A settlement that was buried beneath the sand for thousands of years—and eluded archaeologists for centuries—is believed to be one of the largest ancient Egyptian cities ever unearthed. The site was discovered by a stroke of good luck when archaeologists began searching for the mortuary temple of the boy pharaoh Tutankhamun (r. ca. 1336–1327 B.C.) along the west bank of the Nile in Luxor. What they found instead was a well-preserved urban settlement filled with houses, streets, and walls, some of which still stand 10 feet tall. Hieroglyphic inscriptions indicate the city was called tehn Aten, or “dazzling” Aten, and that it was founded by Tutankhamun’s grandfather Amenhotep III (r. ca. 1390–1352 B.C.). “I call this the ‘Golden City’ because it dates to the reign of Amenhotep III, which was the golden age of ancient Egypt,” says project director Zahi Hawass.

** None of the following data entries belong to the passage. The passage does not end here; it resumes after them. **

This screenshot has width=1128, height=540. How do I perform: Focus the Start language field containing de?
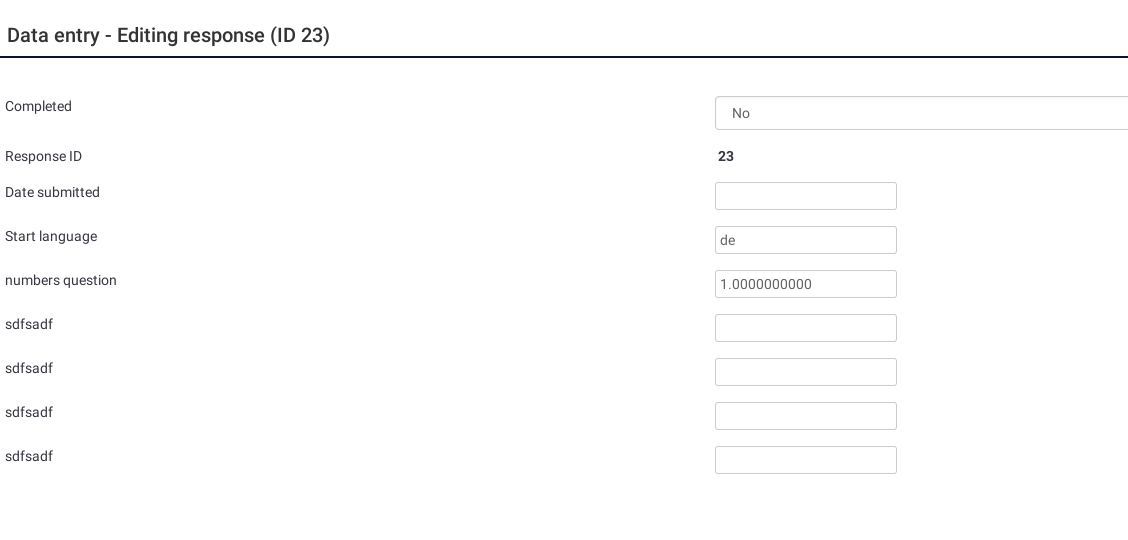click(805, 240)
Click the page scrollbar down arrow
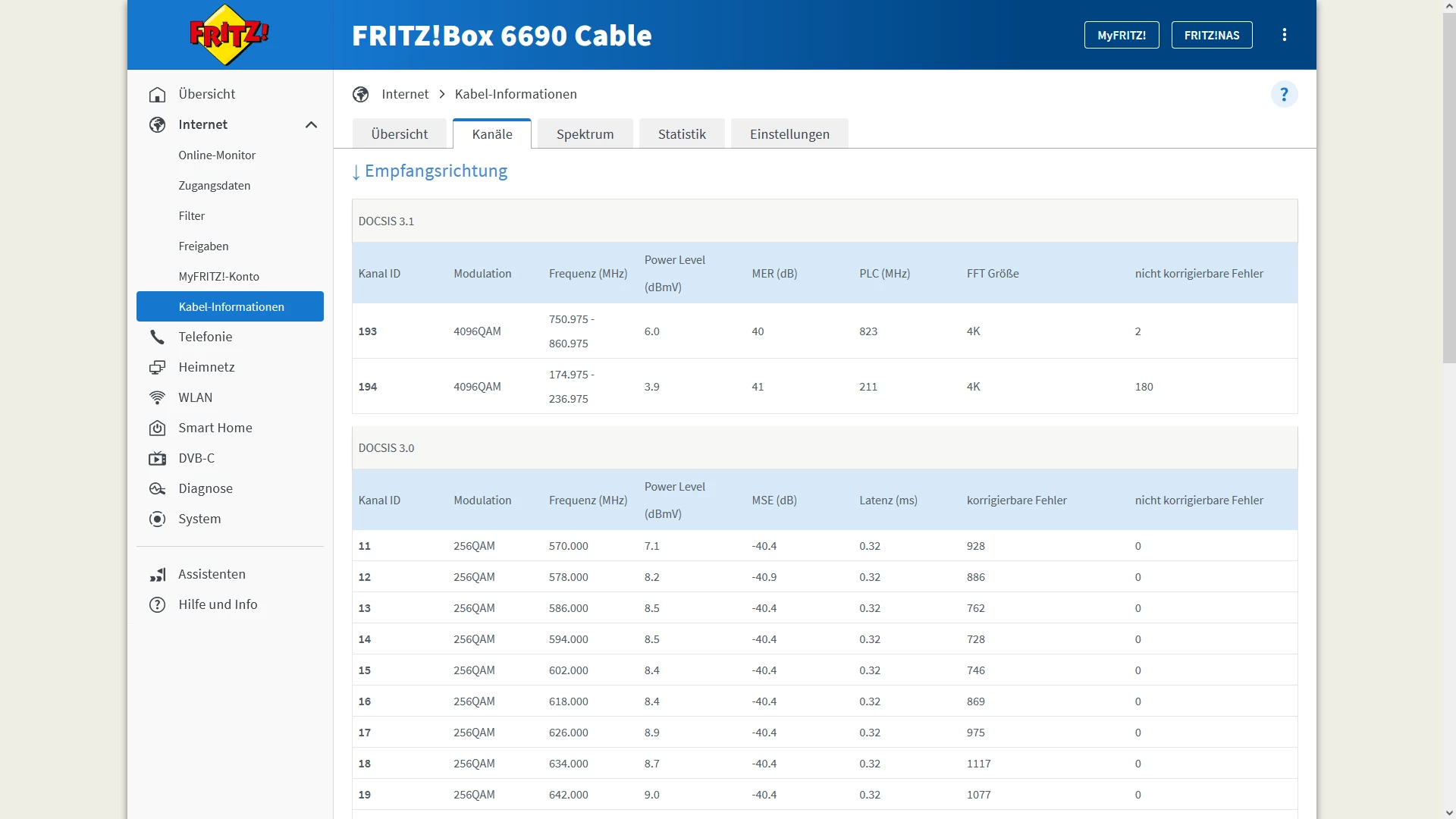Screen dimensions: 1456x819 click(1448, 812)
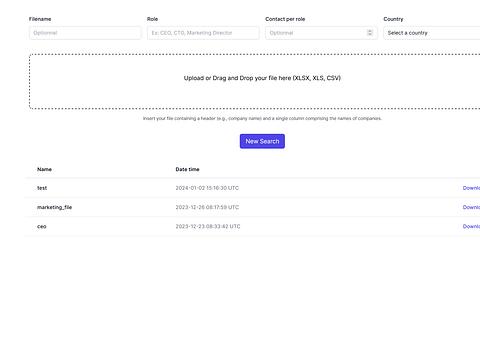Start a New Search

262,141
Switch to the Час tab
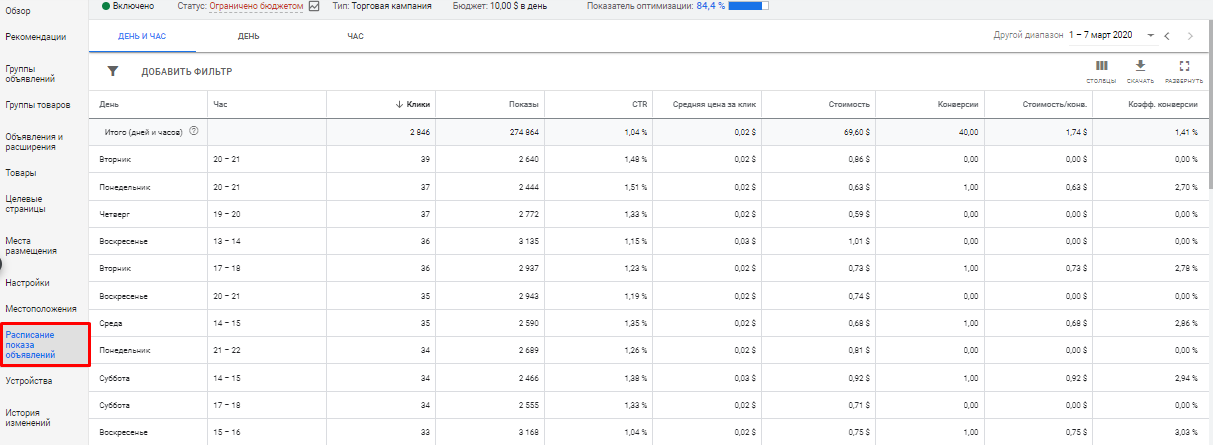This screenshot has width=1213, height=445. pos(355,36)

Aten was Egypt’s main administrative and industrial center. The city’s remarkable state of preservation is providing researchers with an unprecedented view of life there more than 3,000 years ago. Although only about one-third of the site has been excavated thus far, archaeologists have uncovered houses containing everyday objects including ceramic vessels, children’s dolls, and limestone gaming pieces. They have also identified bakeries, kitchens, and other areas associated with food production, as well as a vessel containing more than 20 pounds of dried meat prepped by a butcher named Luwy. There are also workshops that produced mudbricks and decorative amulets, and a residential and administrative neighbourhood that was encircled by distinctive zigzag walls. Scholars do not yet understand why Aten fell into decline, but it may have been abandoned when Amenhotep III’s son, Akhenaten (r. ca. 1349–1336 B.C.), moved the Egyptian capital from Luxor to Amarna, 250 miles away.